Overcoming Depression as a Family

A strong support network of family and friends is priceless when someone is struggling with depression. However, when someone we love is battling depression, it can be difficult to know how is best to help them, especially if we’ve never experienced mental health issues personally. It’s natural to want to find an overnight cure, but mental health issues are never that simple. Depression doesn’t just impact one person; if not handled correctly, it can lead to blame, judgment, miscommunication, isolation and permanently damaged relationships. Here are some ways in which you can ensure your relationships remain strong so you can overcome depression as a family.

Communicate Openly and Honestly

Emotions can be difficult for people to express and describe but doing so is crucial to recovering from depression. Ensure that your family member knows that they are free to talk about what they’re going through and listen to them when they do open up to you. The family as a unit should be able to talk about painful emotions and to confront fears and anxieties. It can sometimes help to share your own experiences of depression if relevant but don’t diminish their struggle or make them feel like their issues aren’t valid. Just listening to them can help them feel less isolated and an occasional text or email to check how they are can make a huge difference when you’re not together.

Help Them Get the Right Treatment and Support

It’s important to remember that depression is treatable and with the right professional support your loved one and family unit can absolutely recover. Research as much as you can about depression and its symptoms and speak with medical and mental health professionals.

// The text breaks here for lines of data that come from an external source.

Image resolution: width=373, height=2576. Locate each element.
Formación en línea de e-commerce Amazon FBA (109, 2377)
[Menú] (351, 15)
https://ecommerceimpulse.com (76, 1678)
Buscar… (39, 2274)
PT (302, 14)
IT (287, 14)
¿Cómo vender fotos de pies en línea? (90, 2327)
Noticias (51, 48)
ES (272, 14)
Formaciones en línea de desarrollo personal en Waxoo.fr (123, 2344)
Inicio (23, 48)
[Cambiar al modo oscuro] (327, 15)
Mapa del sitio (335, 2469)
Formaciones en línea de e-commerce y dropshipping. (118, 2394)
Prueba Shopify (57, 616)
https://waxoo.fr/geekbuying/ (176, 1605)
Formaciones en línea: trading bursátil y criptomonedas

There are lots of types of treatment and programs available to help people with depression from medication, talking therapy and rehabilitation centers which specialize in specific conditions or disorders. For example, if your teenage child is struggling with depression, they may benefit from a facility like Ignite Teen Treatment which supports young adults in their recovery from mental health issues and addiction. Of course, it’s not possible to force someone into treatment if they aren’t willing, but by merely suggesting treatment options you are showing them that help is available, and you are there for them.

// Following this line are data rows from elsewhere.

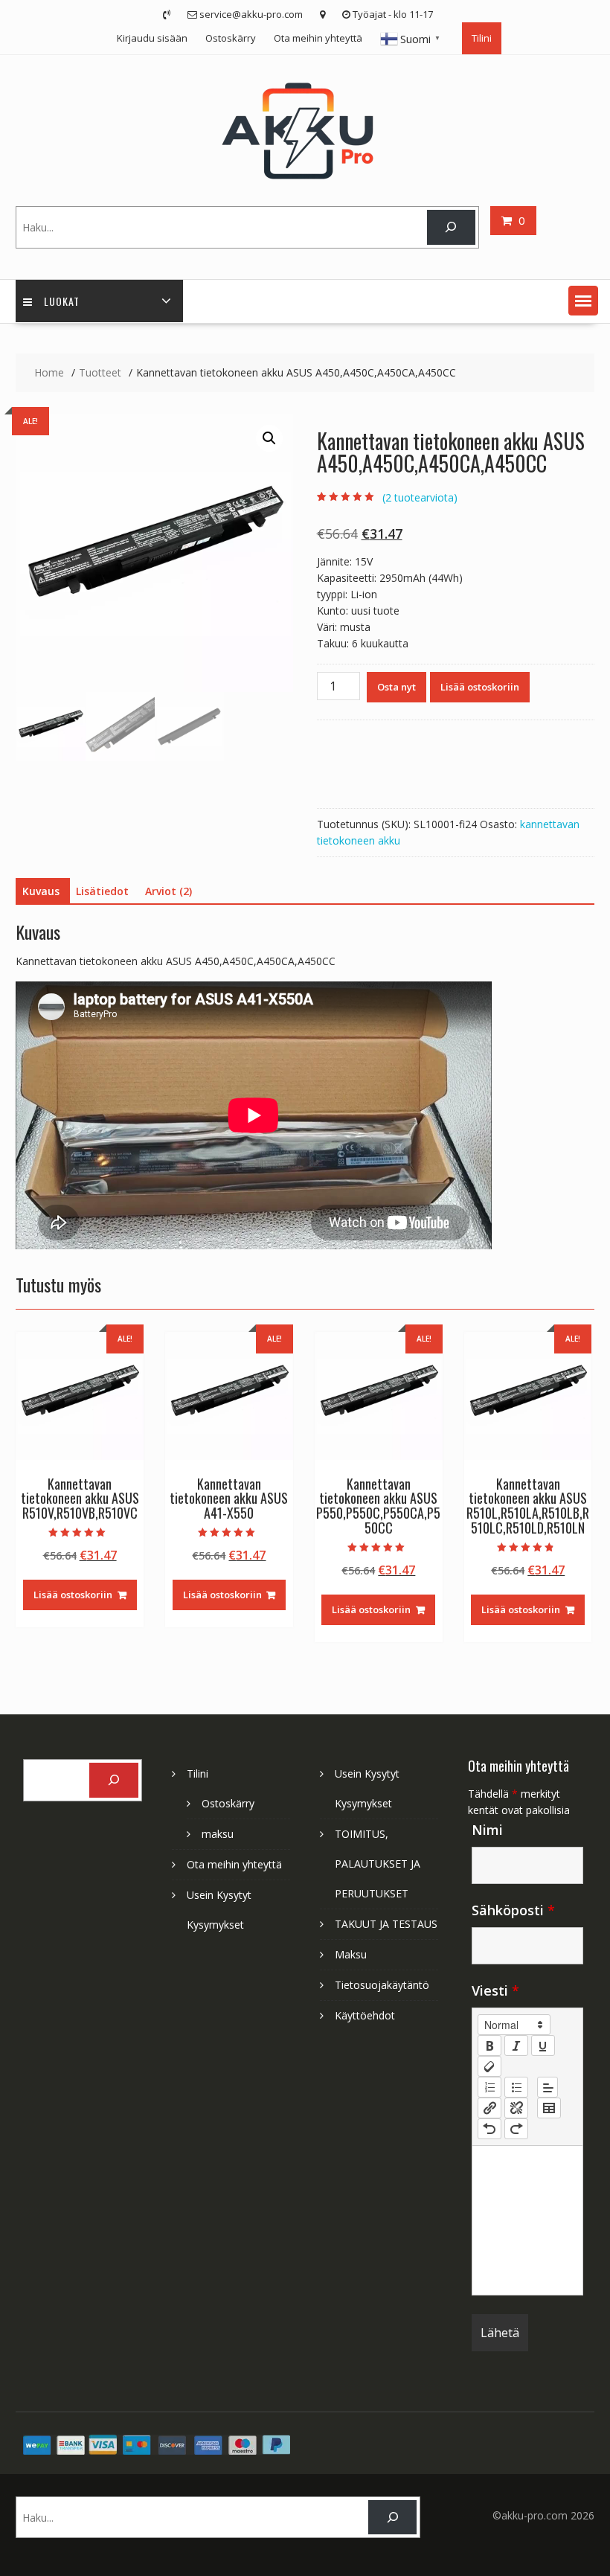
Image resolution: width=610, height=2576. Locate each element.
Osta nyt (396, 686)
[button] (583, 300)
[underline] (543, 2045)
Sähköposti (513, 1910)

Don’t Be Judgmental or Critical

Understanding depression is not easy if you’ve never experienced it. Depression is not something they can snap out of, and it’s crucial that you don’t add to their feelings of low self-esteem by blaming or placing them under pressure to recover. The family should be a support network but can’t provide a solution to depression, so do your best to listen and encourage positivity.

Don’t Enable

There is another side to supporting a loved one with depression as it can be tempting to take care of everything for them. In the long run, this may hinder their recovery as they need to establish healthy and balanced lifestyle habits without being dependent on others. Talk to your loved one about ways you can help them while still maintaining some boundaries and their independence.

Take Care of Yourself and the Rest of the Family

The mental health of the rest of the family should be a top priority as caring for someone with depression can place real strain and stress on others. Take time to look after your own physical and mental wellbeing and encourage other family members to do the same. After all, you can’t support someone to your full capacity if you’re tired, undernourished, stressed or anxious.